---------- Data entries ----------
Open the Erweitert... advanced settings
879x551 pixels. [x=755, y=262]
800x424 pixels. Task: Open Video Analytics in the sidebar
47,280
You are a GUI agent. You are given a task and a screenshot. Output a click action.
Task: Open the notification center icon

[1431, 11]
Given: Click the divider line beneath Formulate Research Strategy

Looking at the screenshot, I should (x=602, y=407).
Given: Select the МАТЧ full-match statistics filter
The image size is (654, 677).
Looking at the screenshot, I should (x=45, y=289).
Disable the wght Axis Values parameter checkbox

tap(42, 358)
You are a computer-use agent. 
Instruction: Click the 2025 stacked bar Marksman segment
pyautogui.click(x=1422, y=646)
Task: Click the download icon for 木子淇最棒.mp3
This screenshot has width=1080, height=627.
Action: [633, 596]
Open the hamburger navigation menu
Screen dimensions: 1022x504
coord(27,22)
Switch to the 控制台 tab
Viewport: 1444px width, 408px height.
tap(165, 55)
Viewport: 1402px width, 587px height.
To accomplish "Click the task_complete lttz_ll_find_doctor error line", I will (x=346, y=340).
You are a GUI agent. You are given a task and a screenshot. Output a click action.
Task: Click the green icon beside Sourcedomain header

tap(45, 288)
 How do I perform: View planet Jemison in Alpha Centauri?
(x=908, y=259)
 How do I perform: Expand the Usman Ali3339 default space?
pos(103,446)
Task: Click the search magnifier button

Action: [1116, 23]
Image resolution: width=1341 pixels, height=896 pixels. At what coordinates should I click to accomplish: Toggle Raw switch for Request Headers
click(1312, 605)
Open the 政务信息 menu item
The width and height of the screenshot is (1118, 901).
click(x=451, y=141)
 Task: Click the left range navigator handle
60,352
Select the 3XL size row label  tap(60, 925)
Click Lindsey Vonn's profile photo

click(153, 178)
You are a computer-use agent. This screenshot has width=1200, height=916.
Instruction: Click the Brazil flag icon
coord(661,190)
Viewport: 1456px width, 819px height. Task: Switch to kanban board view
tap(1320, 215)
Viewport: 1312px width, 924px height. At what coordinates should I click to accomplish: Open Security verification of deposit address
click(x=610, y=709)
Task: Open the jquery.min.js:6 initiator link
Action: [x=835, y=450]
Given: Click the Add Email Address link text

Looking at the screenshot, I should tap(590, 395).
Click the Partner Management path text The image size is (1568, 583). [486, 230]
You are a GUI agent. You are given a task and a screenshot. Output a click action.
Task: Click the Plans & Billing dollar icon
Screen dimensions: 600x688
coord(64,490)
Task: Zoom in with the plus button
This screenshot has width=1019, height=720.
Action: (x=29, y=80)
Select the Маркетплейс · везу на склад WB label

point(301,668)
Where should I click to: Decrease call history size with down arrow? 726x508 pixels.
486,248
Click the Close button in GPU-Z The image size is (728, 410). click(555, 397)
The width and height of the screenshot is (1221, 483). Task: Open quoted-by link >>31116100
----------
● **Direction**: How many lines of the records above contain the string "computer"? Treat uppercase and lowercase as different, and reply with the number alone.

● **Problem solution**: 2